Hospital indenizará viúva após atestar erroneamente que idoso era portador de HIV

Publicado em 9 de novembro de 2019

Hospital indenizará viúva após atestar erroneamente que idoso era portador de HIV
Hospital indenizará viúva após atestar erroneamente que idoso era portador de HIV

Uma moradora de Itajaí foi surpreendida ao receber a certidão de óbito do marido em que constava como causa da morte, entre outras, síndrome de imunodeficiência adquirida (Sida) e hepatites crônicas virais de que não era acometido.

Consta nos autos que, além de manchar a imagem do homem, o documento a fez pensar que poderia ter sido traída durante a união conjugal, bem como ter contraído o vírus HIV e hepatites. Em decorrência do abalo sofrido, ela será indenizada em R$ 15 mil, com correção monetária e juros de mora.

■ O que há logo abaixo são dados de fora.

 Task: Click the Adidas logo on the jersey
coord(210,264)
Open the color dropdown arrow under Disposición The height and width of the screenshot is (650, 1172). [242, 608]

O hospital afirma que a comissão de óbito constatou erro no preenchimento do diagnóstico e na declaração de óbito, que apresentou hepatites crônicas e Sida, embora todas as sorologias necessárias realizadas durante sua internação dessem resultado negativo.

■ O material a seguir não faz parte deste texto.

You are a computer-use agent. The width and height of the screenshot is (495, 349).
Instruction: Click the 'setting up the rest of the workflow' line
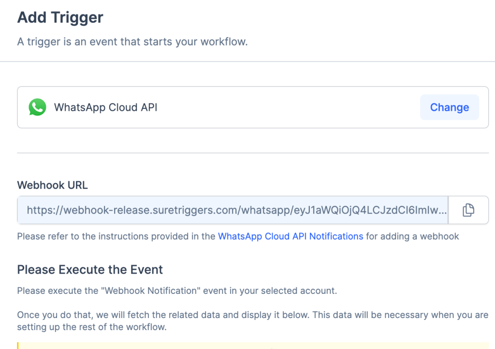[x=91, y=327]
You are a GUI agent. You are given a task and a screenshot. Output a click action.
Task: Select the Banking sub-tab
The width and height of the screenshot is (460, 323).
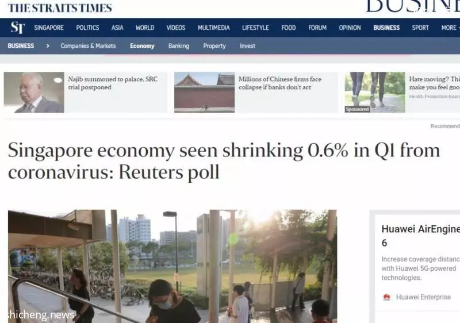point(179,46)
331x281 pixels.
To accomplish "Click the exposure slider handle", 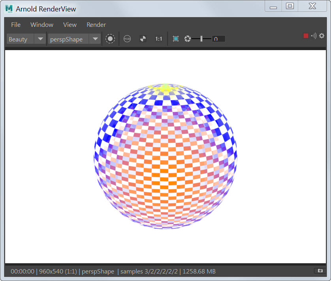I will click(201, 39).
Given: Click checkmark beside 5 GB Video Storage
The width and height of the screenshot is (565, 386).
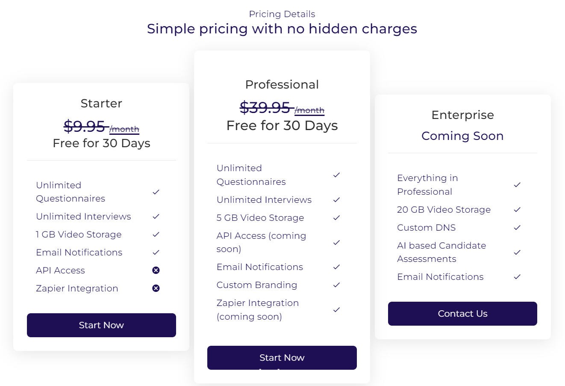Looking at the screenshot, I should [336, 218].
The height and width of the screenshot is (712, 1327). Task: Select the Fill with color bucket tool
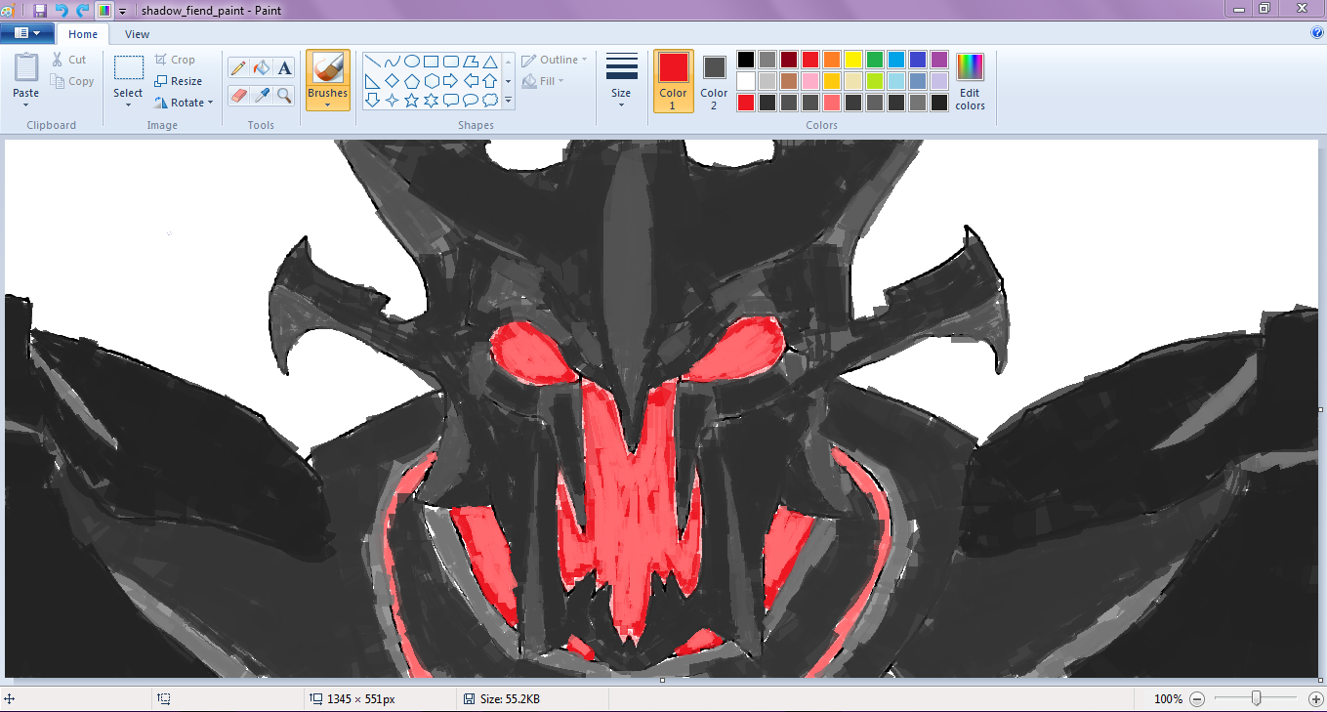coord(261,68)
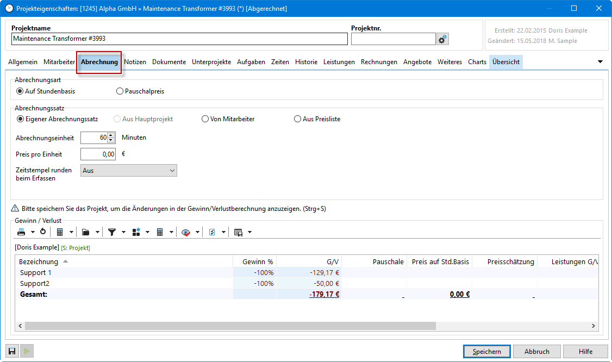Click the checklist icon in the toolbar
The width and height of the screenshot is (612, 362).
click(212, 232)
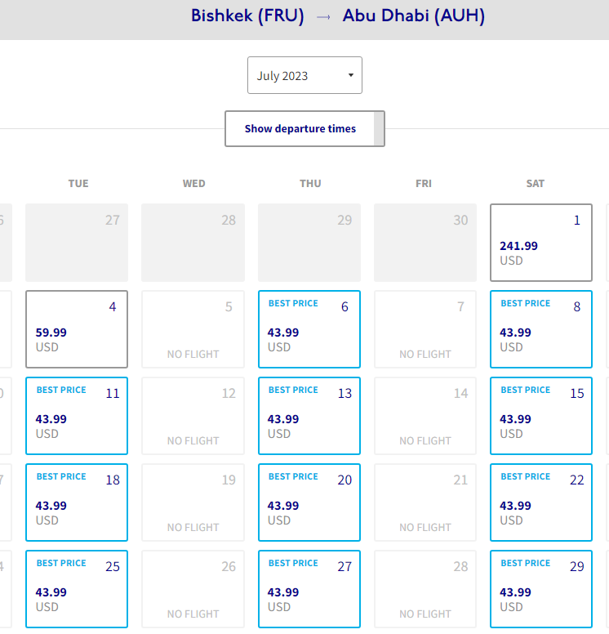Pick the July 27 Thursday flight
The width and height of the screenshot is (609, 634).
click(x=309, y=589)
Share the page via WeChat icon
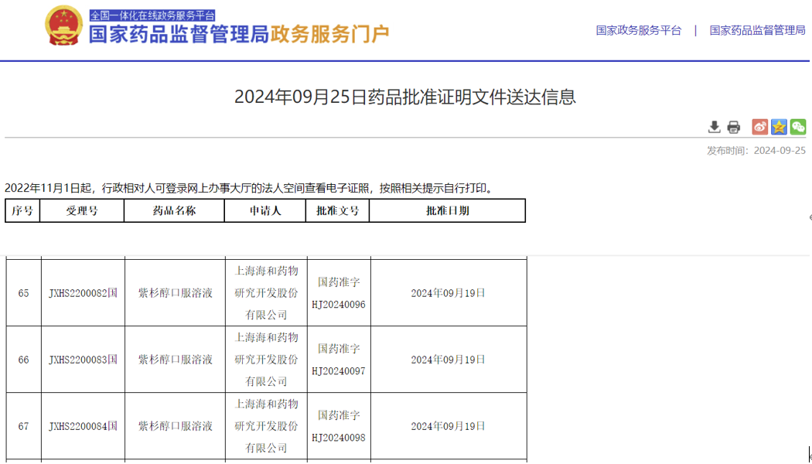The height and width of the screenshot is (464, 812). (x=798, y=127)
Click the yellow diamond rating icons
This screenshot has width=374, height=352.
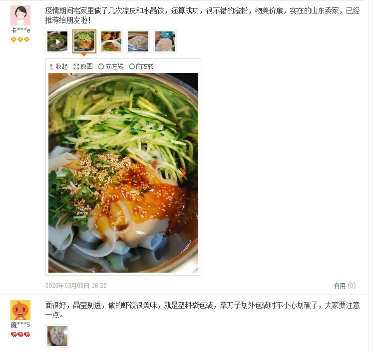pos(20,39)
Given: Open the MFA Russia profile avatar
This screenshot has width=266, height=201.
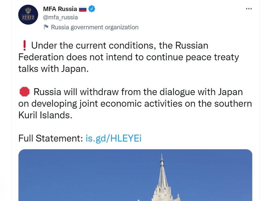Looking at the screenshot, I should click(28, 15).
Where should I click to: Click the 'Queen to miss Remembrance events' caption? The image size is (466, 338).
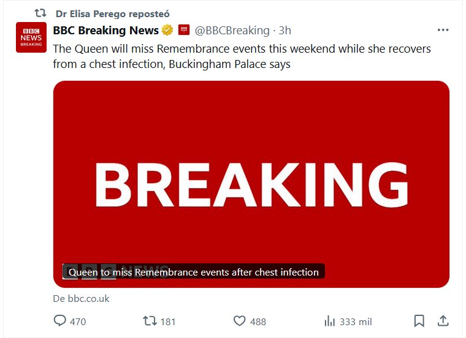tap(193, 272)
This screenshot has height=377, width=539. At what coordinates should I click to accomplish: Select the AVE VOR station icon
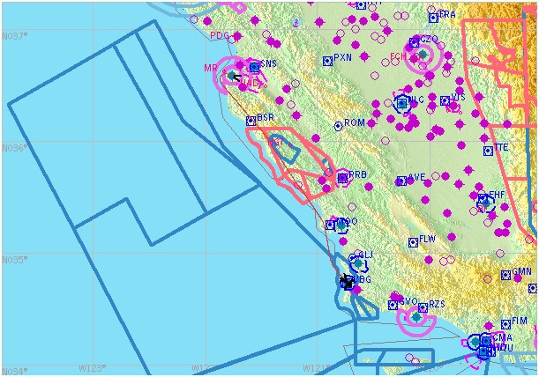(x=401, y=181)
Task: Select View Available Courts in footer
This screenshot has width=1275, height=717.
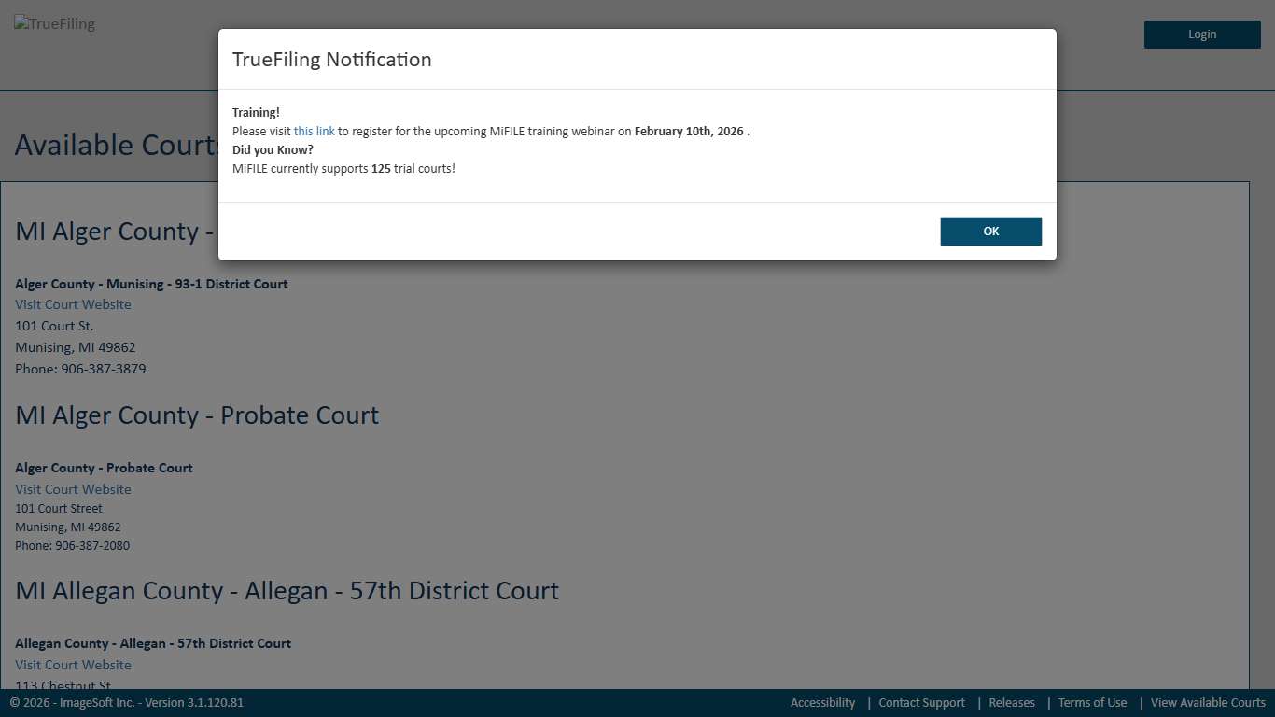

Constatado o erro, garante, a unidade notificou o médico para prestar esclarecimentos. O médico, em sua defesa, alegou a inexistência de dano moral, bem como a ausência de comprovação do nexo causal entre sua conduta e os abalos psicológicos supostamente sofridos pela autora.

Em sua decisão, o juiz Fernando Machado Carboni, titular da Vara da Infância e Juventude e Anexos da comarca de Itajaí, que recebeu o processo da 1ª Vara Cível para sentenciar por meio do Programa Apoia, da Corregedoria-Geral de Justiça, afirma que o médico não demonstrou ter feito um plantão estafante a ponto de influir mentalmente em seu trabalho corriqueiro de preencher declaração de óbito.

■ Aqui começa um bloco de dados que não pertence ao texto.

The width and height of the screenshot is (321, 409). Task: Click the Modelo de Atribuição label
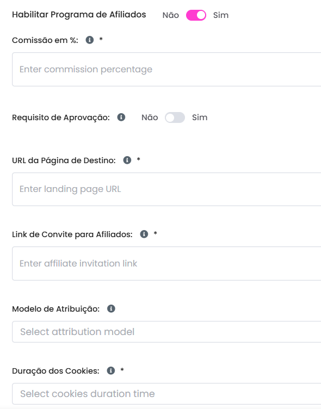click(x=56, y=309)
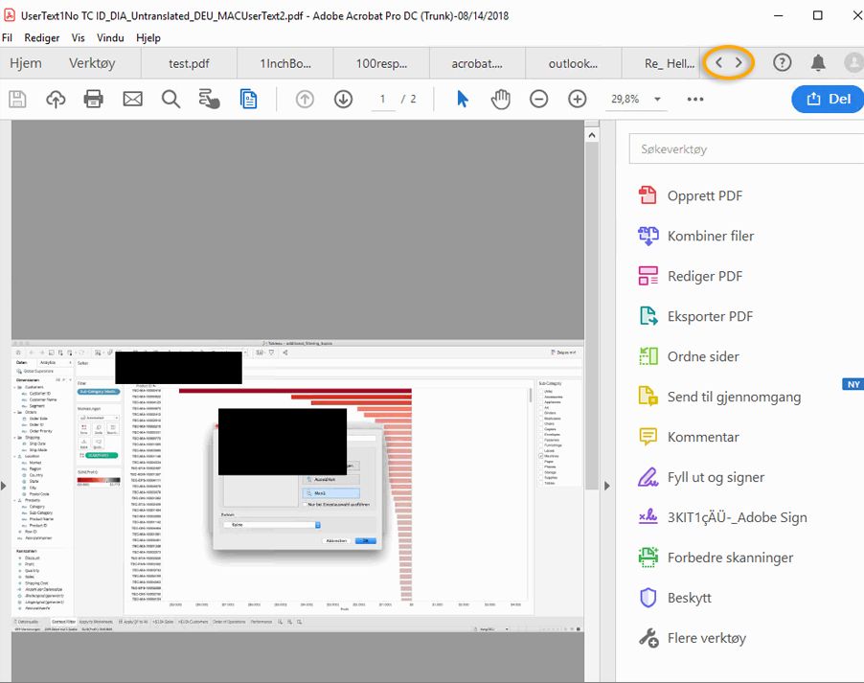This screenshot has height=683, width=864.
Task: Open search with the magnifier icon
Action: tap(171, 99)
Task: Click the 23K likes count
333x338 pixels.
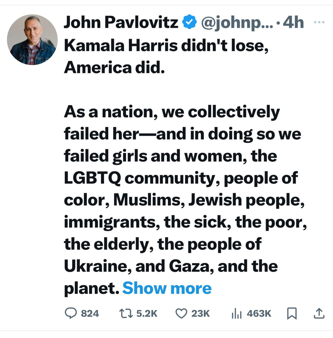Action: (x=200, y=314)
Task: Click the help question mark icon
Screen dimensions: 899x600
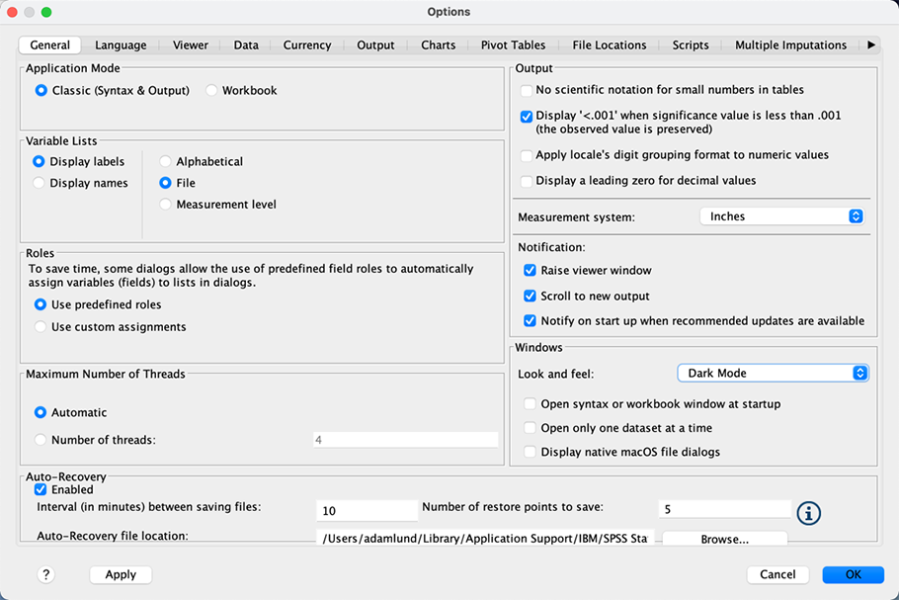Action: (x=45, y=574)
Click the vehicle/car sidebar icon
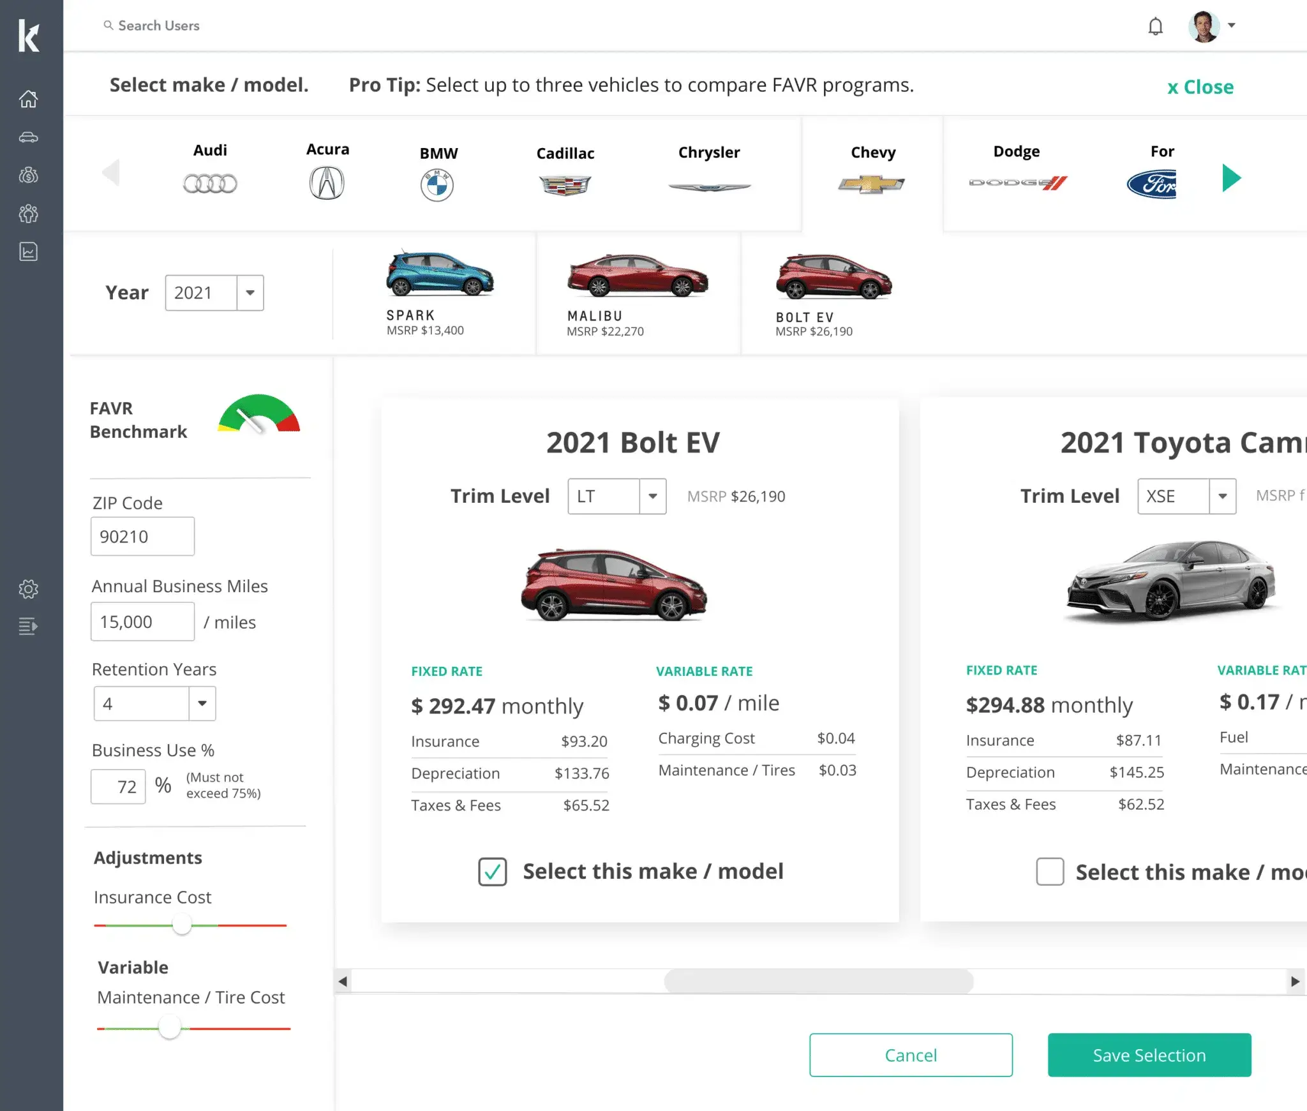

“Logo, não cabe justificar o fato como engano por conta de plantão. Vejo mais como negligência em praticar ato, mesmo que burocrático, exclusivamente de sua incumbência, ainda que, felizmente, não causadora de prejuízo à vida do paciente, mas mero abalo moral a familiar próximo”, cita.

A unidade hospitalar e o médico foram condenados, de forma solidária, a pagar indenização pelo dano moral no dia 29 de outubro. Da decisão cabe recurso.